Rethinking Solitary Confinement for Juveniles

By Anne Teigen and Sarah Brown | Vol . 24, No. 20 / May 2016

NCSL NewsDid you know?

  • Nine states recently passed laws to limit or prohibit using solitary confinement for juvenile offenders.
  • Forty-four percent of detention centers reported locking youth in a room for more than four hours in a 30-day period in 2012, according to the National Center for Juvenile Justice.
  • The average time a youth spent in isolation in a detention center has declined, from 12 hours in 2008 to 6 hours in 2013.

As concerns about its effectiveness—and danger—grow, the practice of placing juveniles in solitary confinement is being reassessed. Solitary confinement—also known as room confinement, seclusion, isolation or segregation—can include physical and social isolation in a cell for 22 to 24 hours a day.
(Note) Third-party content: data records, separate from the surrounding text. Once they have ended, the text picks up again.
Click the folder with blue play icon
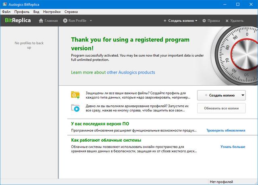Viewport: 258px width, 185px height. [75, 108]
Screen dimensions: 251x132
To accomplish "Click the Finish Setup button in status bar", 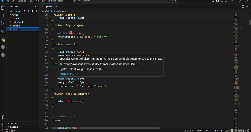I will tap(237, 130).
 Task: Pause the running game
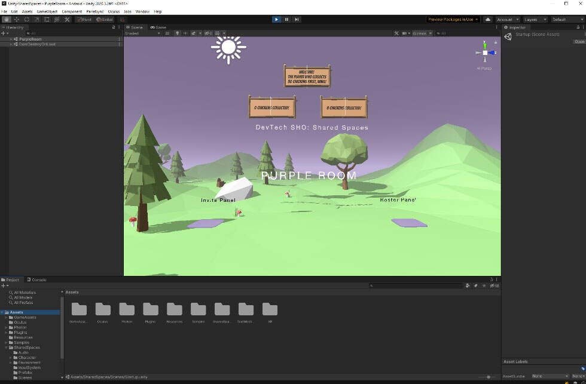286,20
Such isolation can lead to depression, anxiety, psychosis and psychological and developmental harm, according to the American Academy of Child and Adolescent Psychiatry. Research also shows that more than half of all suicides in juvenile facilities occurred while young people were held in isolation.

Proponents of solitary confinement argue that using isolation is an effective disciplinary measure and can be necessary for the safety of staff and other juveniles, and for the security of the institution. Nevertheless, the Council for Juvenile Corrections Administrators, which is comprised of juvenile justice administrators from across the country, denounced the use of punitive solitary confinement and issued a toolkit and recommendations for reducing the use of isolation. The Annie E. Casey Foundation’s Juvenile Detention Alternatives Initiative (JDAI) revised its detention standards to prohibit the use of room confinement for discipline, punishment, administrative convenience, retaliation and staffing shortages. The standards permit its use as a temporary response to behavior that threatens immediate harm to a young person or others, and are used to assess and monitor conditions at nearly 300 JDAI sites nationwide.

State Action

Most states currently allow juveniles to be held in isolation for a variety of reasons but some are re-examining this practice.

Nine state legislatures have recently passed new limits or prohibitions against the practice. Alaska, Connecticut, Maine, Nevada, New Jersey, New York, Oklahoma, West Virginia and Texas have passed laws. As a part of a lawsuit settlement in New York, the state agreed to change and limit the use of solitary confinement. The New York Generally Assembly introduced legislation in 2016 to codify the limits.

Seven additional states—California, Colorado, Michigan, Mississippi, Nebraska, Tennessee and Virginia considered, but have not passed, legislation to limit the use of solitary confinement in detention facilities in 2016. Colorado’s bill would prohibit restraint or seclusion from ever being used as a disciplinary sanction. If seclusion is used for an emergency, a staff member would have to check on the youth at least every 15 minutes. In addition, staff would have to receive written approval from a director for seclusion lasting longer than an hour.

The limits and restrictions on solitary confinement vary between the states that have laws in place. The New Jersey law prohibits “room confinement” for more than two consecutive days for 15-year-olds, three days for those up to age 17 and five days for those 18 and older. In Oklahoma, solitary confinement is only used in emergency situations when the child is out of control, an immediate danger to him/herself and others, and a less restrictive method has failed. Connecticut law prohibits any child at any time from being held in solitary confinement, but allows the periodic use of seclusion—a short-term emergency intervention—as long as the young person is checked every 30 minutes.

Federal Action

At the federal level, a bipartisan group of senators introduced the Sentencing Reform and Corrections Act in October 2015 that, for the first time in decades, proposes significant changes to federal criminal and juvenile justice laws. If passed, it would limit the use of solitary confinement to situations in which the young person poses a serious and immediate threat of physical harm—and then only for periods of no more than three hours. The bill passed out of the Senate Judiciary Committee in October 2015 and the committee issued a report to the full chamber recommending that the bill be considered further.

President Barack Obama announced in January 2016 that the United States would ban the use of solitary confinement to punish juvenile offenders in federal jails. The policy is part of a series of reforms aimed at reducing the use of solitary confinement for all age groups in federal prisons.